(Collected data)
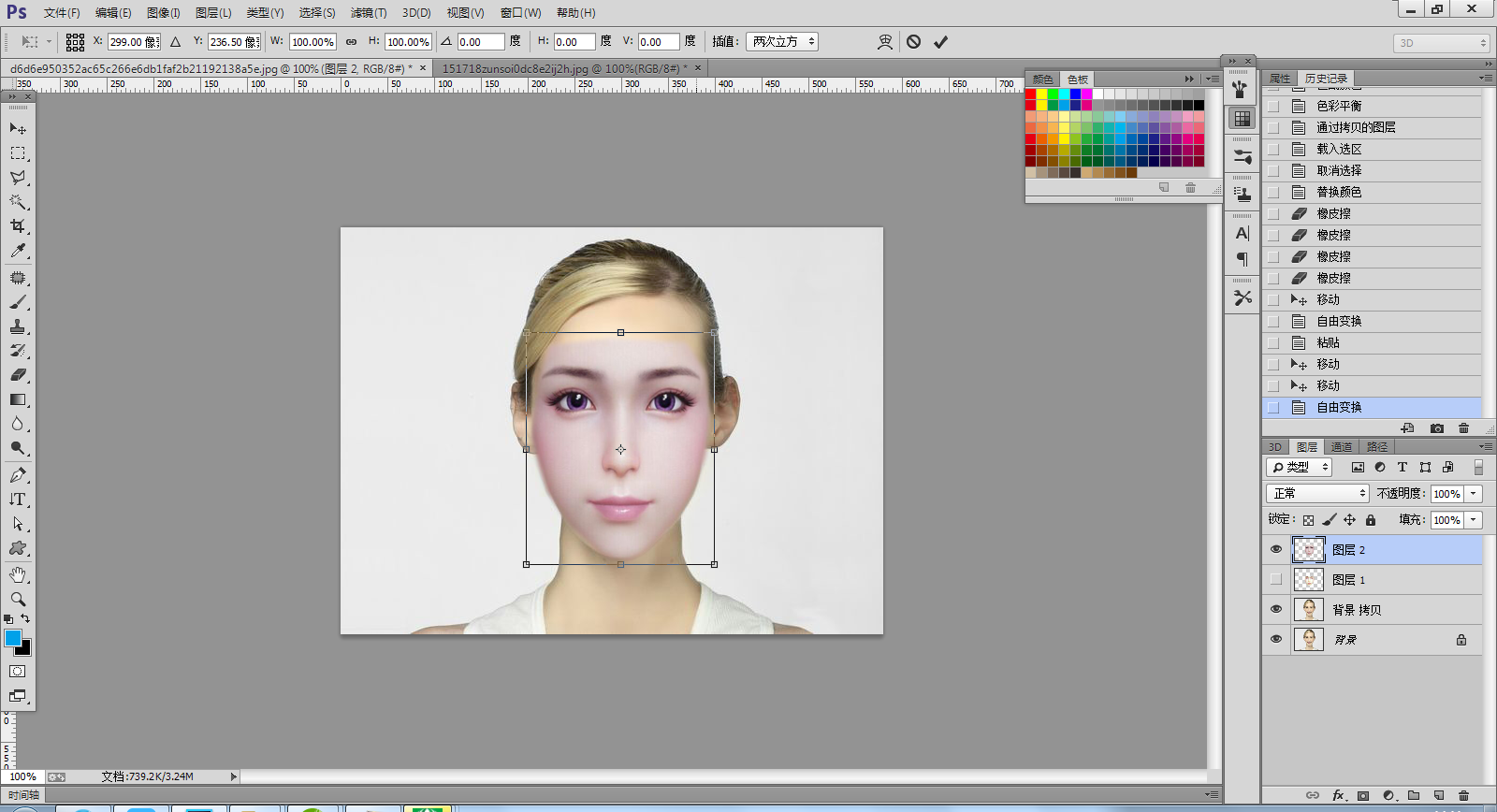Select the Horizontal Type tool
Viewport: 1497px width, 812px height.
(x=17, y=500)
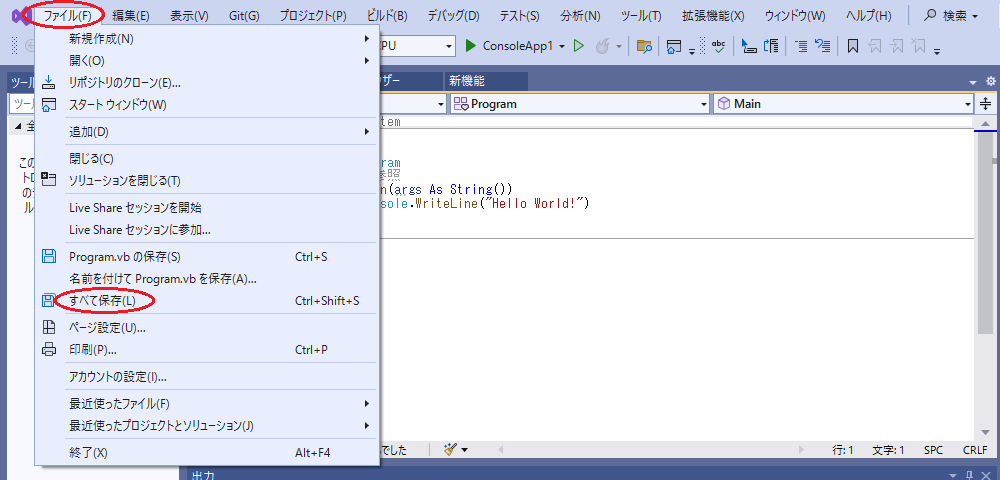Viewport: 1000px width, 480px height.
Task: Open the 編集(E) menu
Action: point(131,15)
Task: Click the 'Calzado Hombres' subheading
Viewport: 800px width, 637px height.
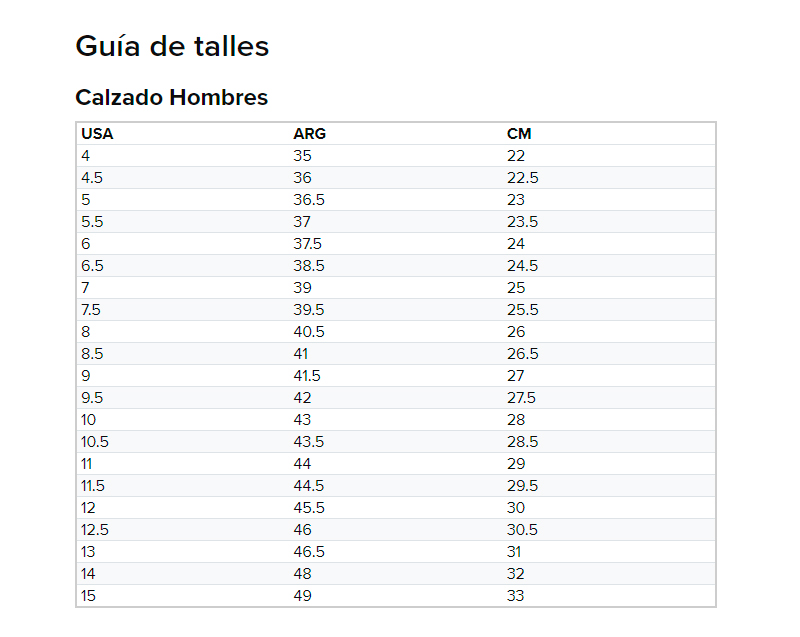Action: click(x=172, y=98)
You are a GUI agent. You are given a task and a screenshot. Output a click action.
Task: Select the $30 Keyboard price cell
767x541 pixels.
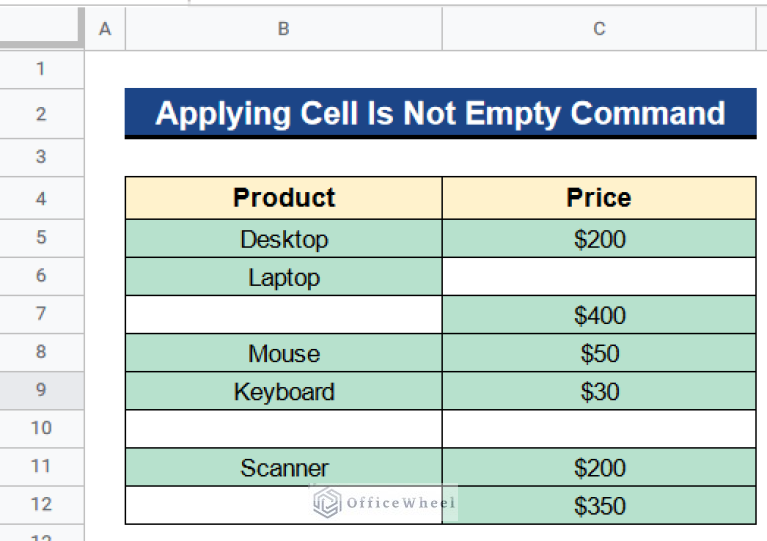599,391
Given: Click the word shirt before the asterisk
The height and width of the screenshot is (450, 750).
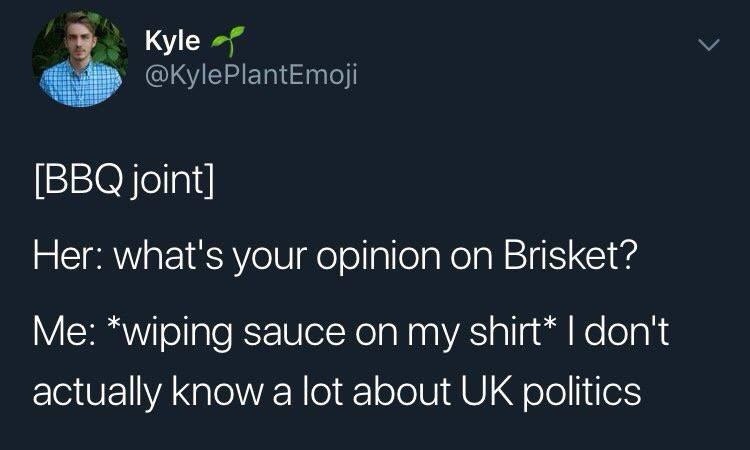Looking at the screenshot, I should click(x=505, y=331).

Instructions for the task =>
Please retype the lines from the one containing "767x541 pixels." through the last line of the records above, exactly as written, and leave out any pictures.

Finished task =>
767x541 pixels.
599,391
Given: Click the word shirt before the asterisk
The height and width of the screenshot is (450, 750).
Looking at the screenshot, I should click(x=505, y=331).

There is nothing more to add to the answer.